When the bigger grocery stores opened down the road, Waikane Store changed focus from shelves lined with cans and household products to cooked food and snacks.

"This is more like a pit stop or emergency stop," Tokuzato says. "Now we depend mostly on things we make."

All of the things they make were Tsutsui's recipes and methods, and everything is made fresh. Nothing is ever held over to the next day. Tokuzato runs the store with her son Alden. Her sisters often come by to help.

Tsutsui's parents bought the store in 1929 from the Shiratori family, though it was first established in 1898 by Heong Thom as Wah Chan Store. From 1959 to 1972, it was called Tsutsui Store. Tokuzato changed the name back to Waikane Store in 1972, but many people just called it "Mamasan Store." She was always there, always busy.

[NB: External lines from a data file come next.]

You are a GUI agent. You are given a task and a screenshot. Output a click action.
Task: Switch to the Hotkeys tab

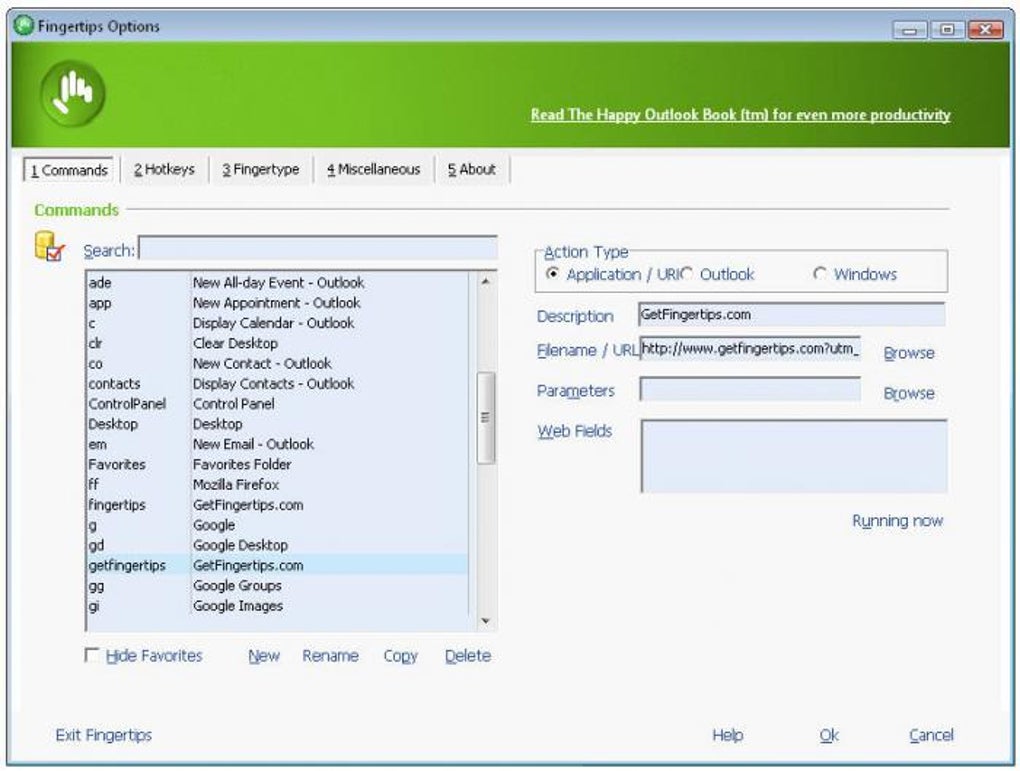coord(165,170)
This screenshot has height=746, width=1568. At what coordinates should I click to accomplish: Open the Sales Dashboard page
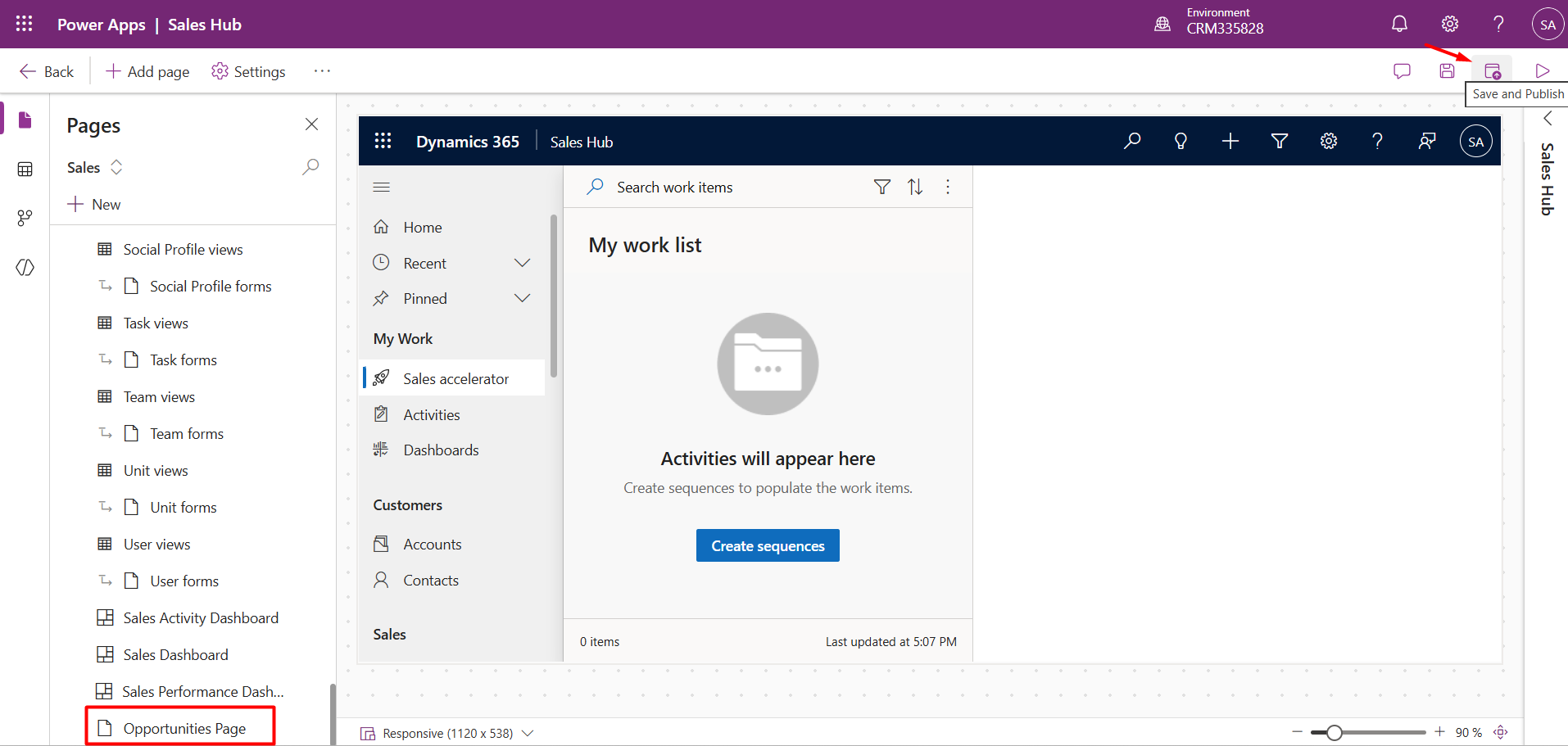click(175, 654)
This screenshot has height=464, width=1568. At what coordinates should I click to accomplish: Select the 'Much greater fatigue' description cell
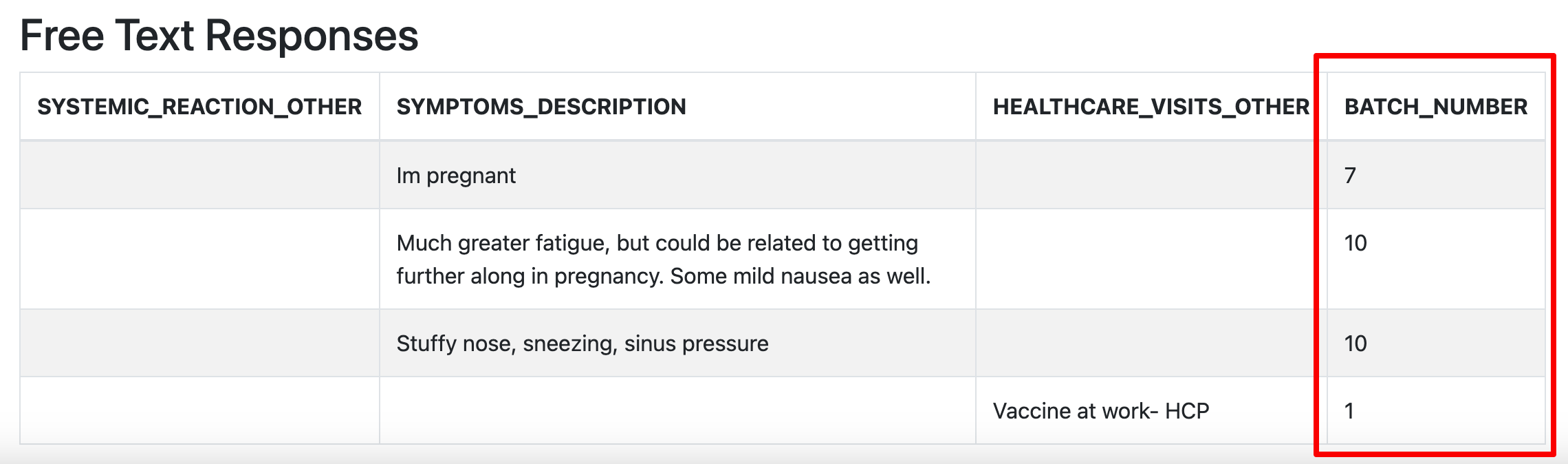point(677,259)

She was born to issei parents Jitsuhei and Yuku Moriwaki in Mokule'ia, but when she was 4, she was taken back to Japan to be raised by her grandmother. It was her parents' intent to return to Japan, but they ended up staying in Hawai'i. She returned to O'ahu at 17 to work on her parents' farm. She married Chiyoki Tsutsui three years later, and though she was Hawai'i-born, lost her citizenship by wedding an issei. Years later, she took citizenship classes and was naturalized in 1960.

Her husband worked at the Waialua Plantation, but in 1944, her parents asked them to move into a house behind Waikane Store and they began to farm. In 1959, her parents asked her to buy the store from them, so at 49, she took on the new set of responsibilities running a business. Her husband died in 1969.

"She knew a little English, and didn't know the names of products, so the children would point and say, 'That one, Mamasan, the green gum' meaning Doublemint," Tokuzato reminisced in a biography she prepared for her mother's memorial.

Customers were protective of Mamasan, giving a wary eye to whichever relative was filling in for her if she was away on a trip. Tourists told friends about the sweet little store they discovered in the country and about the little lady who made all the food.

"Once an airplane steward told us he was on his way to Amsterdam, when some passengers learned that he was planning to come to Hawai'i for a vacation," the family wrote in the biography. "They told him to come to Waikane Store. When Haruko picked the pen up and started adding the purchases without a calculator, he got excited and exclaimed, 'They told me you would use pen and paper. Your name is Mamasan!' "

Tsutsui continued to help Tokuzato in the store for the next two decades, and the last several years, kept working in her extensive garden on the grounds of her house in the back of the store.

"She used to sit here and count her pears," Tokuzato says, pointing to the wooden steps leading from the house to the yard, and then to the flowering Bartlett pear tree, something you don't see very often in Hawai'i. "She would count 70 pears," Tokuzato says.

She had a way with plants, coaxing them into full potential, doing things like creating a hybrid hibiscus bush that bloomed single and double orange and yellow flowers. Since her stroke last March, her carefully tended garden behind the store has grown a bit wild, and a peacock has recently taken up residence among the flowers and fruit trees.

Haruko Tsutsui is survived by children Masaaki, Setsuo Ralph, Yukiko Nitahara, Yvonne Tashiro, Makiko Gishi, and Nadine Tokuzato; 31 grandchildren; 52 great-grandchildren; 24 great-great-grandchildren; and one great-great-great-grandson.

Her recipes, and her generous, industrious example, are faithfully followed at Waikane Store Tuesday through Friday 9:30 to 5 and Saturdays, 9:30 to 3.